Supplied information:
BEGIN
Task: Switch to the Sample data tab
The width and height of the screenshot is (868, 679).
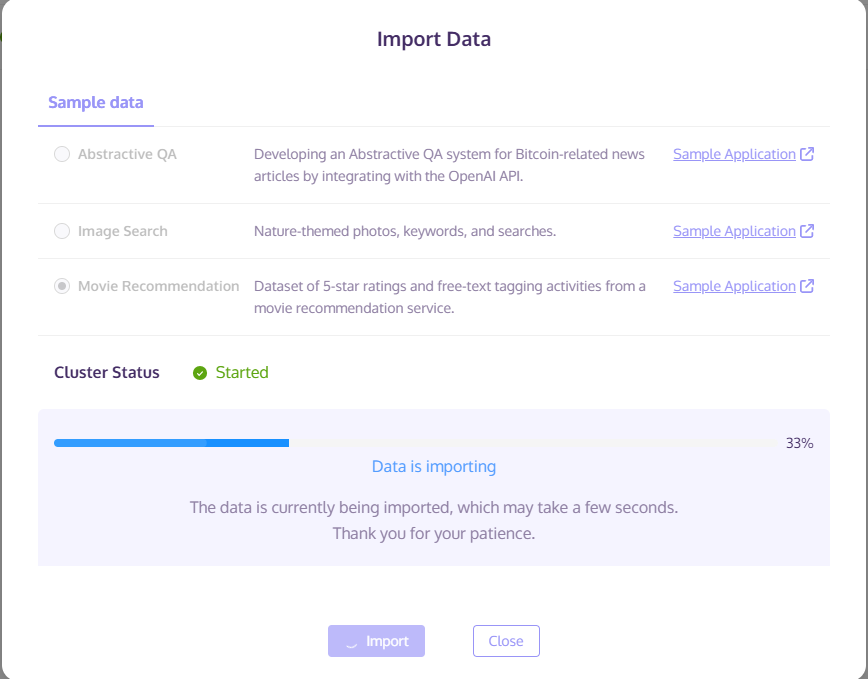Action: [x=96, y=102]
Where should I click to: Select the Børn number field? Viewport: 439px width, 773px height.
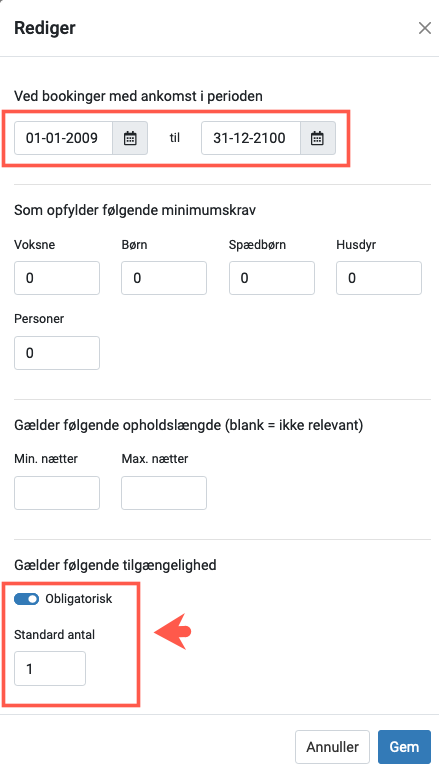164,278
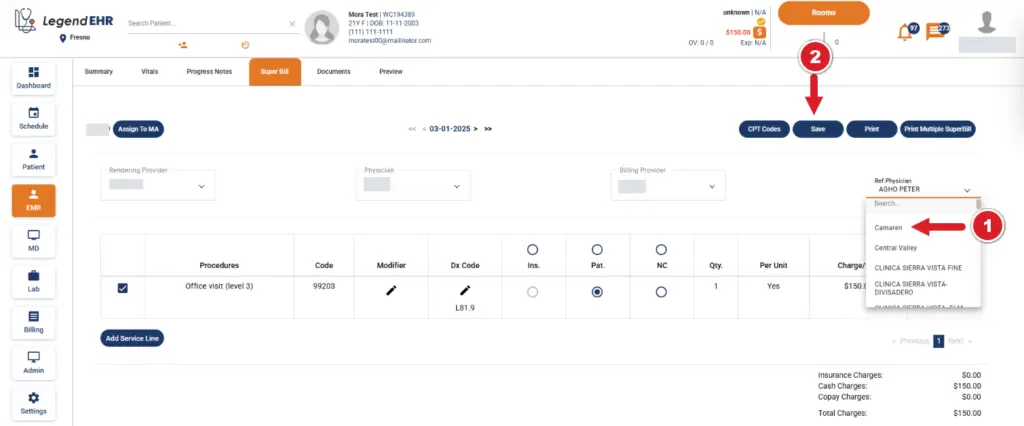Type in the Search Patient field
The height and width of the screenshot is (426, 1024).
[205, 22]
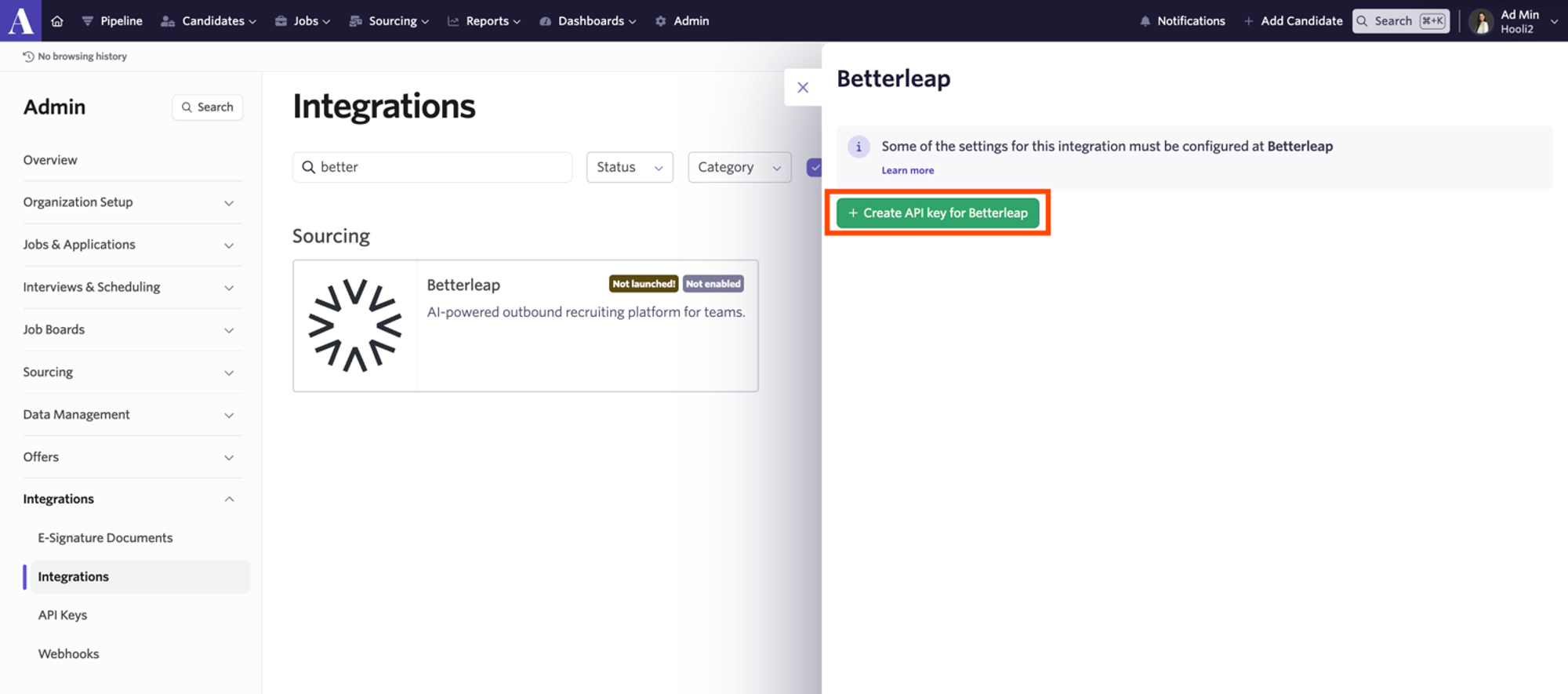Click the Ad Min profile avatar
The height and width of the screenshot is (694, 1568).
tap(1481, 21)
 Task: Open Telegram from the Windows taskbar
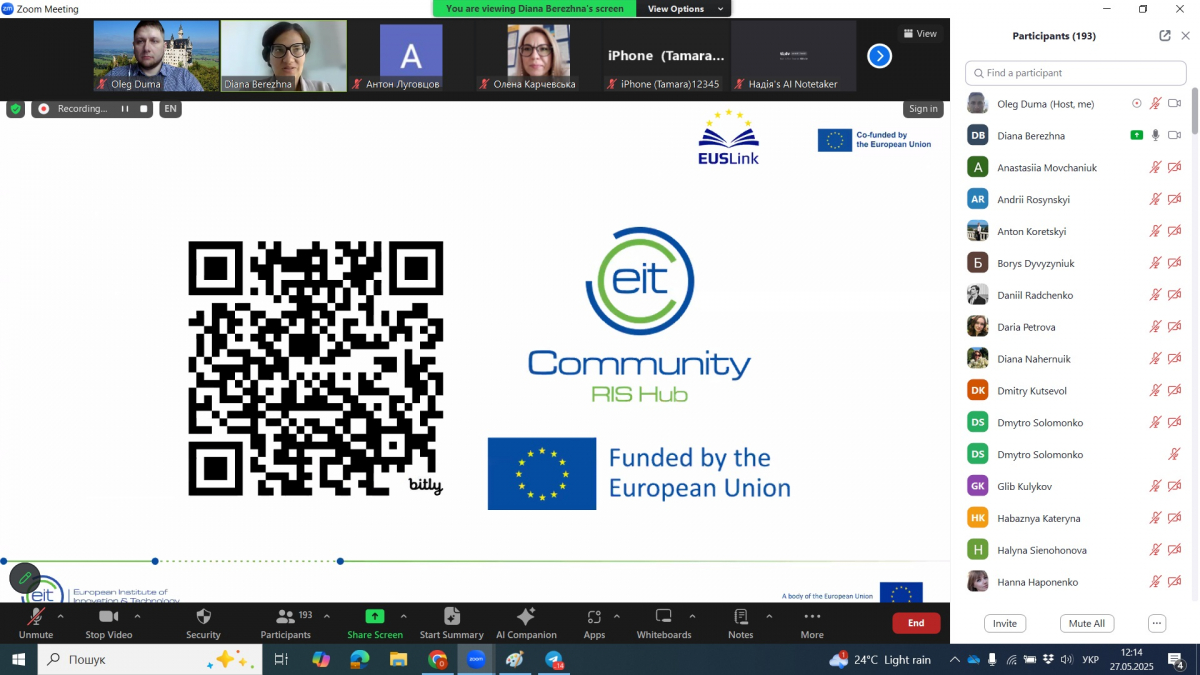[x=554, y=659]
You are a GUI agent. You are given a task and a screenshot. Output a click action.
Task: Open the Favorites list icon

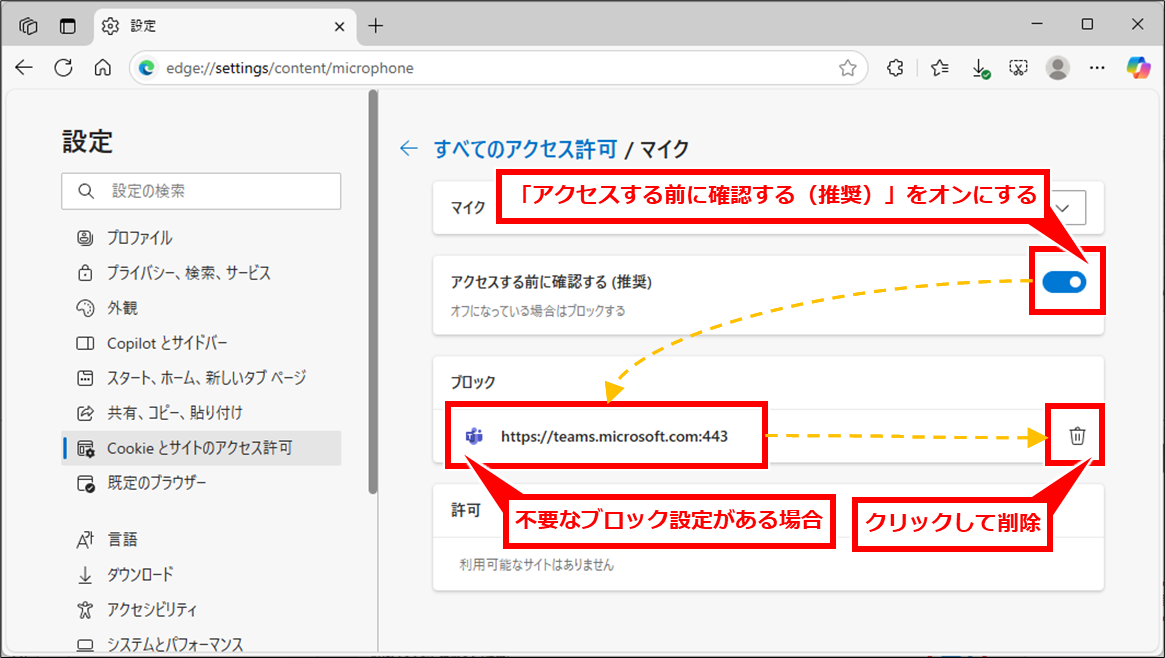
END
Your instructions: Give the lines from the one containing "Task: Open Telegram from the Windows taskbar" through the final line of the material again, exactly and in full, but without pictures.

Solution:
 Task: Open Telegram from the Windows taskbar
[x=554, y=659]
You are a GUI agent. You are given a task and a screenshot. Output a click action.
Task: Open the Favorites list icon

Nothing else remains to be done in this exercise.